Depuis bientôt cinq ans, la fraction droitière de l’oligarchie détient la totalité du pouvoir exécutif – l’Elysée et Matignon – et la majorité absolue dans les assemblées parlementaires. Les oligarques de gauche – la direction du Parti socialiste – s’est contentée d’une opposition molle, interrompue par le pacte implicite noué avec la droite pendant la campagne du référendum.

C’est dire que Jean-Pierre Raffarin, Dominique de Villepin et leurs ministres ont pu agir avec une liberté d’autant plus grande qu’ils bénéficiaient du soutien des groupes industriels et financiers, de l’audiovisuel public et privé et d’une grande partie de la presse écrite.

L’opposition populaire a quant à elle été traité avec un parfait mépris : le gouvernement n’a pas tenu compte du référendum de 2005 et son recul sur le CPE ne l’empêche pas de préparer de nouvelles offensives pour disloquer le droit du travail.

Somme toute, les conditions idéales étaient réunies pour une mise en œuvre efficace des recettes ultralibérales censées rétablir la situation économique et sociale. Malgré les mensonges statistiques, les présentations enjolivées des résultats et le silence complice des chaînes de télévision, il n’est pas difficile de constater l’échec cinglant de gouvernements dont Nicolas Sarkozy fut et reste l’un des membres les plus éminents.

Succédant à Lionel Jospin, champion des privatisations, la « gouvernance »de droite a poursuivi l’entreprise de liquidation du secteur public et nationalisé. Elle a accepté la désindustrialisation de la France – marquée par la perte de Péchiney, entre autres entreprises passées sous contrôle étranger. Elle a assisté sans mot dire à la fusion entre Alcatel et Lucent qui va sa traduire par de nombreuses suppressions d’emplois dans notre pays. La baisse de notre production industrielle, constatée depuis six mois, la laisse sans réaction.

La gouvernance de droite se trouve confrontée à un déficit commercial de plus en plus inquiétant (22, 936 milliards d’euros en 2005, 29, 211 milliards en 2006) qui est la conséquence de la désindustrialisation et de l’euro fort. Madame Lagarde, ministre en charge du commerce extérieur, reconnaît que nous avions moins d’entreprises exportatrices qu’en l’an 2000 mais avoue qu’elle n’a pas de « réponse définitive » à ce « vrai sujet de préoccupation ». Quant à l’euro, le gouvernement français pouvait invoquer le référendum de 2005 pour exiger une révision radicale de la politique monétaire en zone euro. Mais il a choisi, là encore, de ne rien faire. Contrairement à ce qu’affirme depuis des années la propagande patronale, ce n’est pas la France qui est paresseuse, mais la gouvernance ; ce ne sont pas les Français qui ont peur des réformes mais les fiers-à-bras qui invoquent le patriotisme économique et qui n’osent pas déclencher une crise salutaire dans l’Union européenne.

### LIGNES DE DONNÉES
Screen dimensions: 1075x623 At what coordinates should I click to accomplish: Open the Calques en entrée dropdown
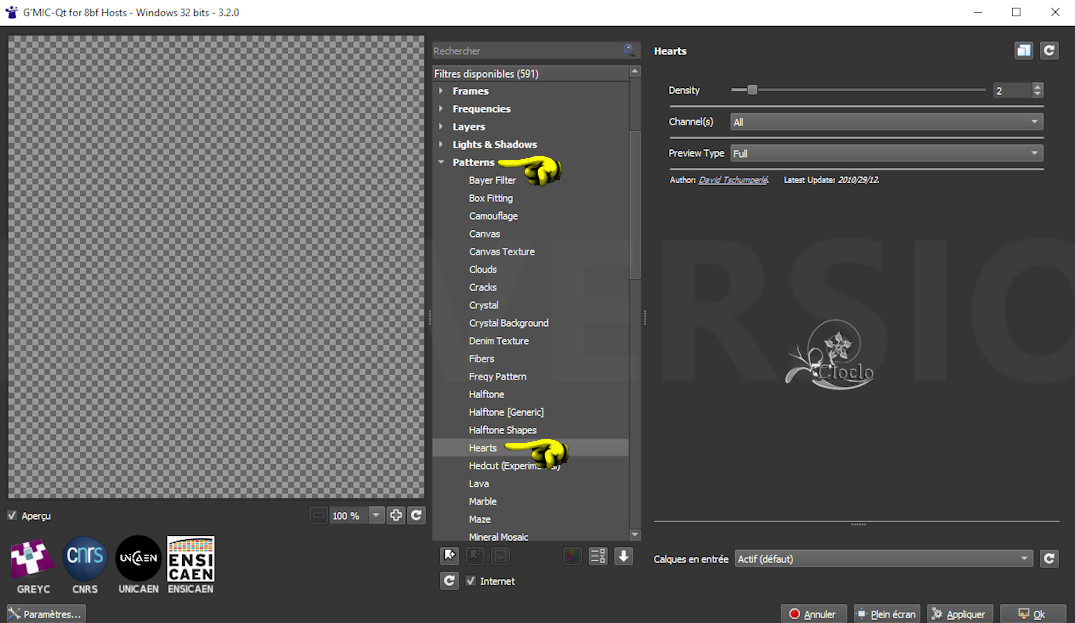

### EXERCICE COURT 1
Dites si chacune des affirmations suivantes concorde avec le texte fourni. Répondez par oui ou par non et citez mot pour mot les termes du texte qui permettent de trancher. (a) Le gouvernement a tenu compte du référendum de 2005. (b) La perte de Péchiney est présentée comme une marque de la désindustrialisation de la France. (c) Le déficit commercial est attribué à la désindustrialisation et à l’euro fort.
### EXERCICE COURT 2
Recopiez fidèlement le passage du texte fourni qui va de « C’est dire que » jusqu’à « droit du travail. ».

### RÉPONSE OBTENUE 1
(a) Non : « le gouvernement n’a pas tenu compte du référendum de 2005 ».
(b) Oui : « marquée par la perte de Péchiney ».
(c) Oui : « qui est la conséquence de la désindustrialisation et de l’euro fort ».

### RÉPONSE OBTENUE 2
C’est dire que Jean-Pierre Raffarin, Dominique de Villepin et leurs ministres ont pu agir avec une liberté d’autant plus grande qu’ils bénéficiaient du soutien des groupes industriels et financiers, de l’audiovisuel public et privé et d’une grande partie de la presse écrite.

L’opposition populaire a quant à elle été traité avec un parfait mépris : le gouvernement n’a pas tenu compte du référendum de 2005 et son recul sur le CPE ne l’empêche pas de préparer de nouvelles offensives pour disloquer le droit du travail.